(Dataset entries)

..............................

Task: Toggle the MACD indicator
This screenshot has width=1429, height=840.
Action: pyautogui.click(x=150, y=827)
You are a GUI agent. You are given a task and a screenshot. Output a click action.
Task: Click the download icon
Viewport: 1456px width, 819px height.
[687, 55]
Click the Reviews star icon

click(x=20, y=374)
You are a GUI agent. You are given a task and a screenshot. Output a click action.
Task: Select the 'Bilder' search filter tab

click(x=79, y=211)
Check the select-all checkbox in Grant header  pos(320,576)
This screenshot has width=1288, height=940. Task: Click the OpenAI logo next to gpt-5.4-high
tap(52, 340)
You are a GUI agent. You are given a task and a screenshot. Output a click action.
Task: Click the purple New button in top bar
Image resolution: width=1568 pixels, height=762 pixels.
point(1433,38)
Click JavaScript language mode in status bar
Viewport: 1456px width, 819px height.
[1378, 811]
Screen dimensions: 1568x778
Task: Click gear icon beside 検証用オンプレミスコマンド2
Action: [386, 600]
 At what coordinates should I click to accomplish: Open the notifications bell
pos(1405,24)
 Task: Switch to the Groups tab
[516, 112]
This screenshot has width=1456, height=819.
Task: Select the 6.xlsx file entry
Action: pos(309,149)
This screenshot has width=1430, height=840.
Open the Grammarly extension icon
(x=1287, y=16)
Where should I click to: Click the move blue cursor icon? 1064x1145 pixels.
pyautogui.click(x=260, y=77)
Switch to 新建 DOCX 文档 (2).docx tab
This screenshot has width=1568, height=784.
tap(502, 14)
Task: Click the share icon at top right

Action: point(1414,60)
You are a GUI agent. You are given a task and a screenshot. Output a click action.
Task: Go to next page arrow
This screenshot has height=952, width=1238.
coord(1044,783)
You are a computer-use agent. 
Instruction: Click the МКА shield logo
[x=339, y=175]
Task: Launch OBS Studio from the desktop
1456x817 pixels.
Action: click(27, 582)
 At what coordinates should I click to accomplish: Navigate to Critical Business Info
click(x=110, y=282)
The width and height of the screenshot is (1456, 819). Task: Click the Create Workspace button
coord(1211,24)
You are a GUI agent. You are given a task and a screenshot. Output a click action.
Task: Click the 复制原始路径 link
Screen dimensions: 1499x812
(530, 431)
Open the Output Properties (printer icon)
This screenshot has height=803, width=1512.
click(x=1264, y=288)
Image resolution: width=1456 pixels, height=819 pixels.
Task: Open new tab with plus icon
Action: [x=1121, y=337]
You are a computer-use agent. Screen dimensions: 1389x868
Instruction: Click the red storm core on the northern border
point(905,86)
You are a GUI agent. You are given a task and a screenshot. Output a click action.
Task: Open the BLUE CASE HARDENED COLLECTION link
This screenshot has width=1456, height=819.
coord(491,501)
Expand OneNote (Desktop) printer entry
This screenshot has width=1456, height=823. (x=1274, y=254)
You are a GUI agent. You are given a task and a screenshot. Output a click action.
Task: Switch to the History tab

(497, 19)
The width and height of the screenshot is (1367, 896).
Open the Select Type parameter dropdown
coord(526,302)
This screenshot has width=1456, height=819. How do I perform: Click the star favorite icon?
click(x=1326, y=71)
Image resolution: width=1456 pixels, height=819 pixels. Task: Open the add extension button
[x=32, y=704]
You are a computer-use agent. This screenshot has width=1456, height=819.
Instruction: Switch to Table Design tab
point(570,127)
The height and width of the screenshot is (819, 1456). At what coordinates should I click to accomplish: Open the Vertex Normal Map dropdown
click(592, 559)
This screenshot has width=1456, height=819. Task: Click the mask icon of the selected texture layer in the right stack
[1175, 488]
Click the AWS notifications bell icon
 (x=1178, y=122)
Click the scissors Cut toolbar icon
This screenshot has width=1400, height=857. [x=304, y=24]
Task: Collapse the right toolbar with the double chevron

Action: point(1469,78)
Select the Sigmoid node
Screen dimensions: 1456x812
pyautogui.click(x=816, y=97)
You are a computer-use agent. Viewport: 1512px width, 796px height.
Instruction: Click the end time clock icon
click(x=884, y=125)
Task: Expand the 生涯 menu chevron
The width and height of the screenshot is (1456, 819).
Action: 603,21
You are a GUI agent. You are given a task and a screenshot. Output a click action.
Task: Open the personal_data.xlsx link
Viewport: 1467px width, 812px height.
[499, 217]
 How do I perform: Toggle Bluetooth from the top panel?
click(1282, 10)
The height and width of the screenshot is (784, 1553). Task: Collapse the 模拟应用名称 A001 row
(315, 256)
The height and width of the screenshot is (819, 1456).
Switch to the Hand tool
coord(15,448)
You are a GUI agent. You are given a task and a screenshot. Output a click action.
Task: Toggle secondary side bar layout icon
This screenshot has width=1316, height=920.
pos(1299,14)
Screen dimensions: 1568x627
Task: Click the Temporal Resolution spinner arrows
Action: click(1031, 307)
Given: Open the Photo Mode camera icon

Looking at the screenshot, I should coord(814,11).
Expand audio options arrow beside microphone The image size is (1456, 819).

..............................

### WORK INSTRUCTION
Determine how many lines above contain "computer" and respond with that number only.

### FINISHED TASK
4